A study published in the Annals of Internal Medicine earlier this year found that 34% of health care expenditures go toward administrative costs alone. The US spent about $2,497 per person on administrative costs in 2017, compared to $551 per person in Canada, which has a single-payer system. Switching to a single-payer system would drive down health care costs by $600 billion on administrative costs alone, according to the analysis.
“Americans spend twice as much per person as Canadians on health care. But instead of buying better care, that extra spending buys us sky-high profits and useless paperwork,” lead author Dr. David Himmelstein, a professor at the CUNY School of Public Health at Hunter College, said in a statement.

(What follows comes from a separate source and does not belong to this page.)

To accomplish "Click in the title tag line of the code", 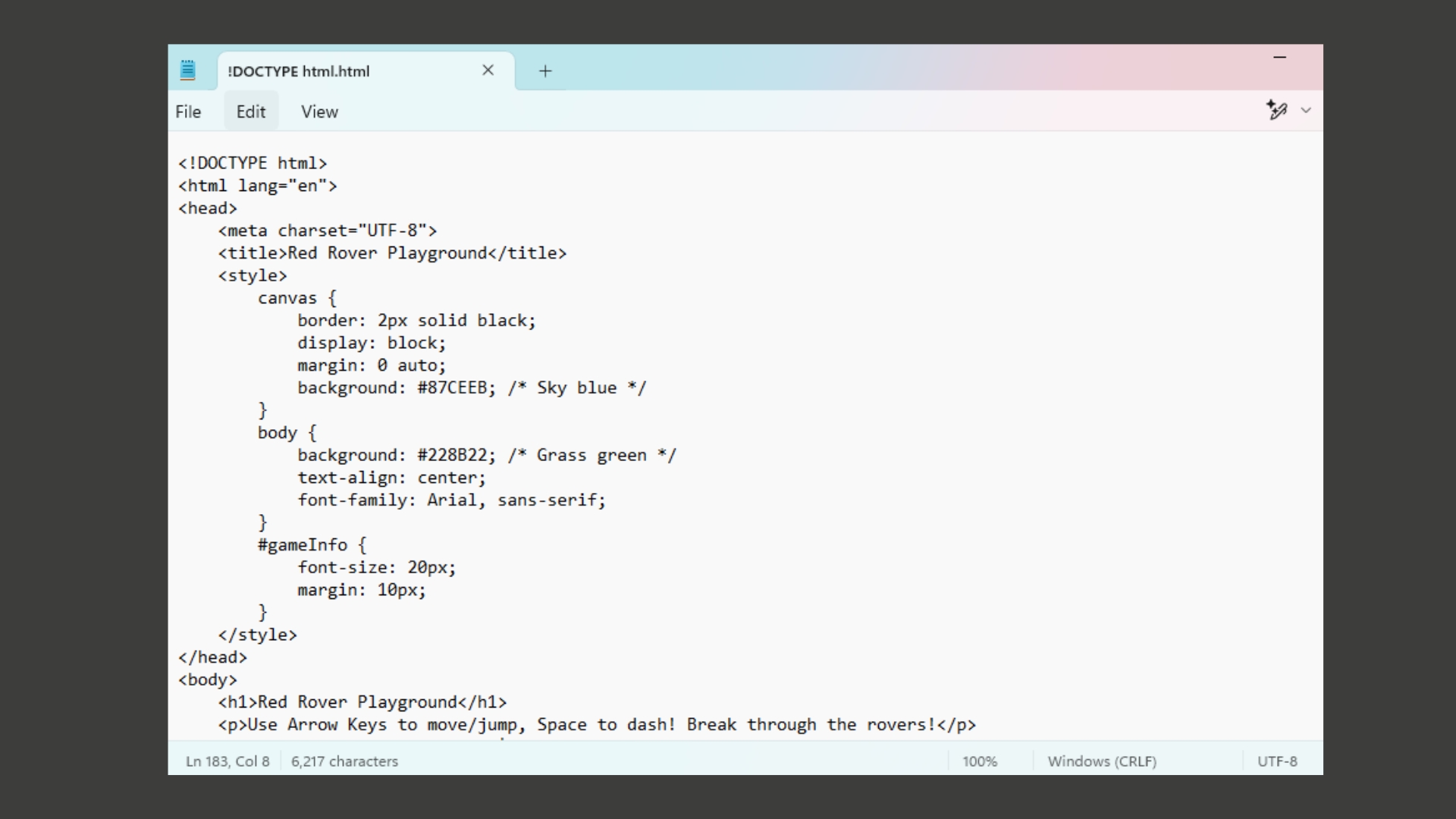I will (391, 253).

Another study published in The Lancet earlier this year found that Medicare for All would save the country about $450 billion per year while preventing more than 68,000 unnecessary deaths annually.
Lead researcher Dr. Alison Galvani, an epidemiologist and director of the Center for Infectious Disease Modeling and Analysis at Yale University, argued that Biden’s proposal to essentially expand Obamacare could actually increase costs compared to the Medicare for All plan that the president-elect decried during the primaries as too costly.
“Without the savings to overhead, pharmaceutical costs, hospital/clinical fees, and fraud detection, ‘Medicare for all who want it’ could annually cost $175 billion dollars more than status quo,” she told Newsweek. “That’s over $600 billion more than Medicare for all.”
An analysis published in PLOS Medicine of 22 single-payer studies showed that 19 of them “predicted net savings … in the first year of program operation and 20 … predicted savings over several years; anticipated growth rates would result in long-term net savings for all plans.”
Critics have argued that reducing costs by switching to a single-payer system would result in doctor shortages and the rationing of health care. But data shows that fewer than 1% of doctors have opted out of the existing Medicare and Medicaid programs, with nearly half of those being psychiatrists. Single-payer proponents also dismiss rationing claims, arguing that Americans are already effectively self-rationing due to sky-high costs, even for those with private insurance.
A Federal Reserve survey published last year found that about 25% of American “adults skipped necessary medical care in 2018 because they were unable to afford the cost.” Another survey found that 26% of Americans with diabetes have rationed their insulin, primarily due to the cost.
“It would be a missed opportunity for America to ignore lessons about universal coverage from other countries out of a fear that they ration health care more than we do,” researchers at the Commonwealth Fund warned in a report last year. “In reality, more people in the U.S. forgo needed health care because access to care is rationed through lack of access to adequate insurance or unaffordable services and treatments.”